**Passage given**
— BEGIN —

While this did work, it seems to be unable to read my modified configuration in /usr/share/pipewire/pipewire.conf. The configured quantum is 124, while pw-top shows the quantum as 64. Here's my /usr/share/pipewire.conf:# Daemon config file for PipeWire version "1.2.7" #
#
# Copy and edit this file in /etc/pipewire for system-wide changes
# or in ~/.config/pipewire for local changes.
#
# It is also possible to place a file with an updated section in
# /etc/pipewire/pipewire.conf.d/ for system-wide changes or in
# ~/.config/pipewire/pipewire.conf.d/ for local changes.
#
context.properties = {
## Configure properties in the system.
#library.name.system = support/libspa-support
#context.data-loop.library.name.system = support/libspa-support
#support.dbus = true
#link.max-buffers = 64
link.max-buffers = 16 # version < 3 clients can't handle more
#mem.warn-mlock = false
#mem.allow-mlock = true
#mem.mlock-all = false
#clock.power-of-two-quantum = true
#log.level = 2
#cpu.zero.denormals = false
#loop.rt-prio = -1 # -1 = use module-rt prio, 0 disable rt
#loop.class = data.rt
#thread.affinity = [ 0 1 ] # optional array of CPUs
#context.num-data-loops = 1 # -1 = num-cpus, 0 = no data loops
#
#context.data-loops = [
# { loop.rt-prio = -1
# loop.class = [ data.rt audio.rt ]
# #library.name.system = support/libspa-support
# thread.name = data-loop.0
# #thread.affinity = [ 0 1 ] # optional array of CPUs
# }
#]
core.daemon = true # listening for socket connections
core.name = pipewire-0 # core name and socket name
## Properties for the DSP configuration.

— END —

**Dataset content**
— BEGIN —

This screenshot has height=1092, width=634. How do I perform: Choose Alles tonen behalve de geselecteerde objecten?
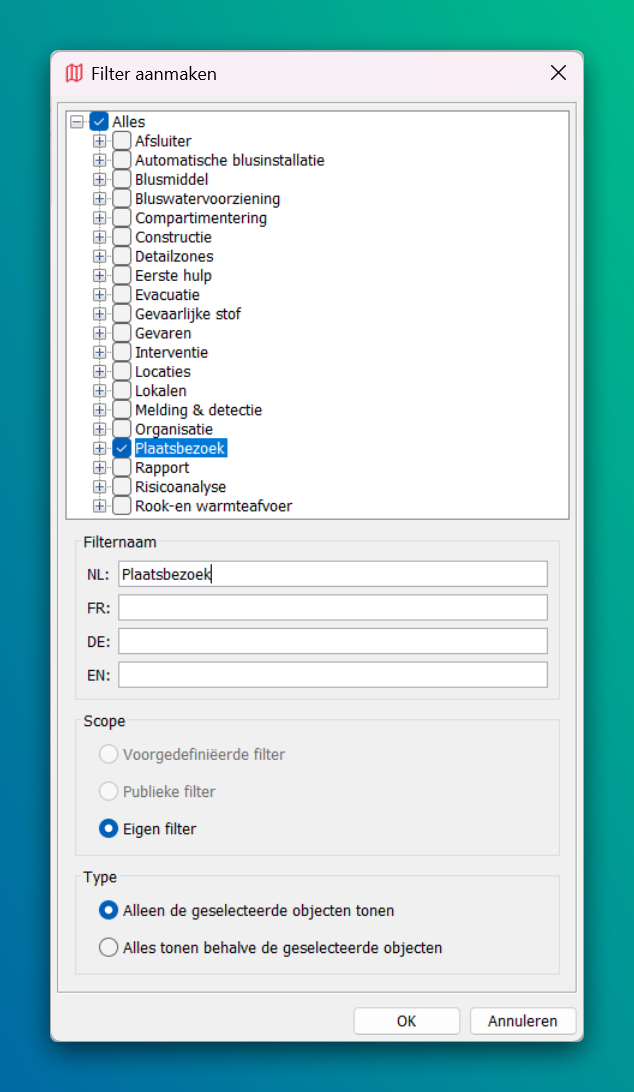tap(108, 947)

— END —
— BEGIN —

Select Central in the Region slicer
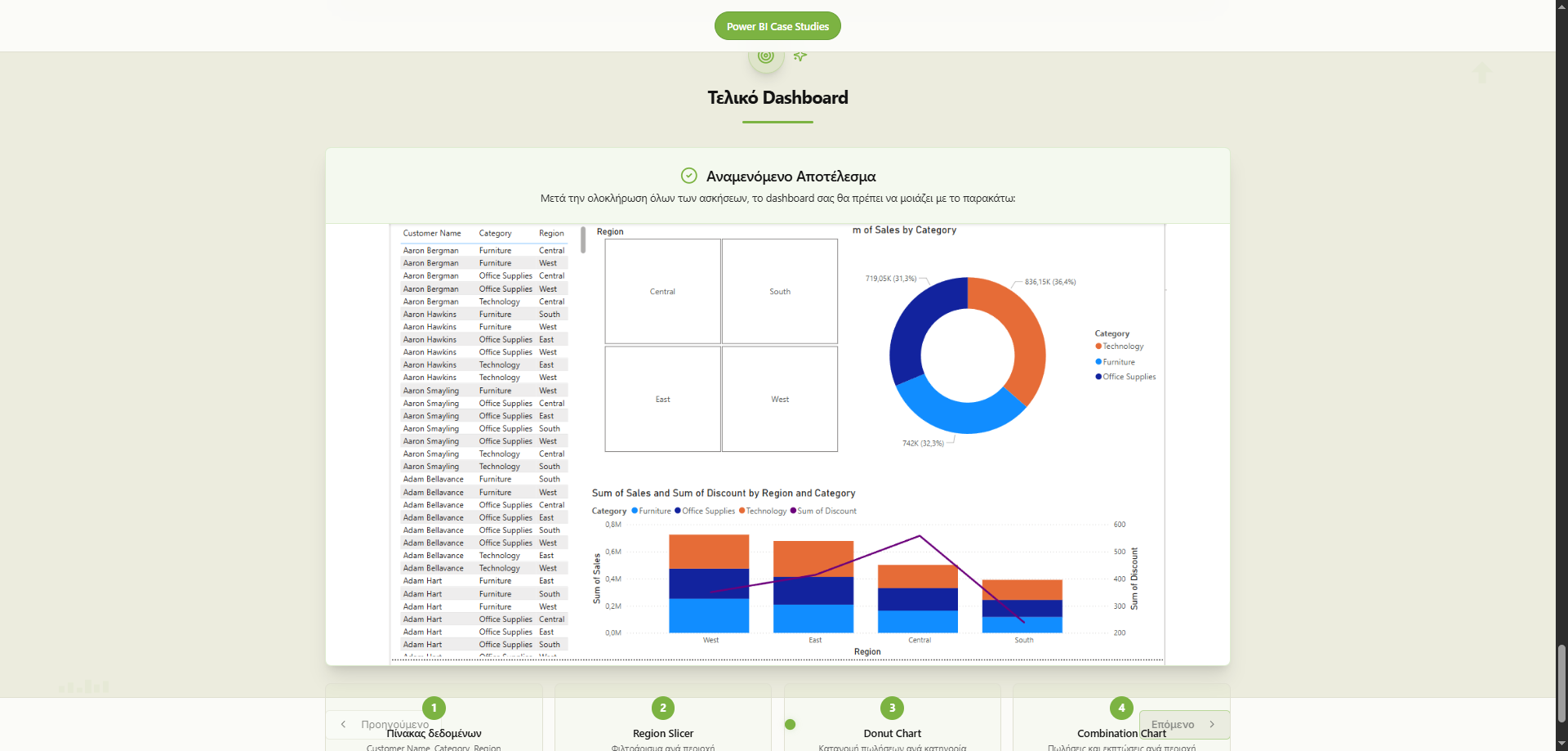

— END —

**Short task**
According to the PipeWire configuration post, what quantum does pw-top show? Rely solely on the PipeWire configuration post for what comes next.

**Reply to the task**
64